The latest remains came mainly from Southeast Asia and
Pacific islands including Iwo Jima, where U.S. forces
defeated the Japanese in 1945 in a fierce battle that
helped turn the tide of World War II.

Ceremonies are performed at Chidorigafuchi each May and
the prime minister sometimes attends with other cabinet
ministers -- without prompting complaints from other
Asian countries.

Yasukuni has long been the focus of controversy, in part
because Shinto priests in 1978 added 14 "Class A" war
criminals -- leaders including wartime prime minister
Hideki Tojo -- to the lists of those worshipped as
deities at the shrine.

No remains are interred at the shrine.

Sixty years after Japan's defeat in World War II,
ordinary Japanese as well as politicians remain divided
about official visits to Yasukuni as well as how to view
the nation's past.

"The ... prime minister should be able to pay his
respects to the war dead (at Yasukuni)," said Toshiko
Yasuda, a 54-year-old housewife whose uncle is believed
to have died on Iwo Jima.

"The prime minister has apologized for the past
mistakes. That is necessary. Japan has done bad things
in the past, but what we have to do is think about what
to do in the future," added Yasuda, who attended
Monday's ceremony.

An official of a veterans group, said he was strongly
opposed to Koizumi's visits to Yasukuni.

"I want the government to build a national cemetery. I
want a facility where people of various religions and
beliefs can pay their respects freely," said the
68-year-old man, who declined to give his name.

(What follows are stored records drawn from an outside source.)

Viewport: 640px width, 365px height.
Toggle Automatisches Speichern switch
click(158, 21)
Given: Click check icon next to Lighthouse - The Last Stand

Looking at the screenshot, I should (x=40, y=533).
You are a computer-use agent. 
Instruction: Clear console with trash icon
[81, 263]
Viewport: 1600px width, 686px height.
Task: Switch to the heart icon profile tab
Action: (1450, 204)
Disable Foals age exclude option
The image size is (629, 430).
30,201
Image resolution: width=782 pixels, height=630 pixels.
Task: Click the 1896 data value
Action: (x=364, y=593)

Nearly three out of every five Japanese who responded to
a poll published by Kyodo news agency on Saturday said
they believed Koizumi should not visit Yasukuni this
year.

Koizumi has repeatedly said he goes there to pay his
respects to the dead and to vow that Japan would never
again wage war. He has not yet said when he will visit
the shrine again.

end of quotes (agencies)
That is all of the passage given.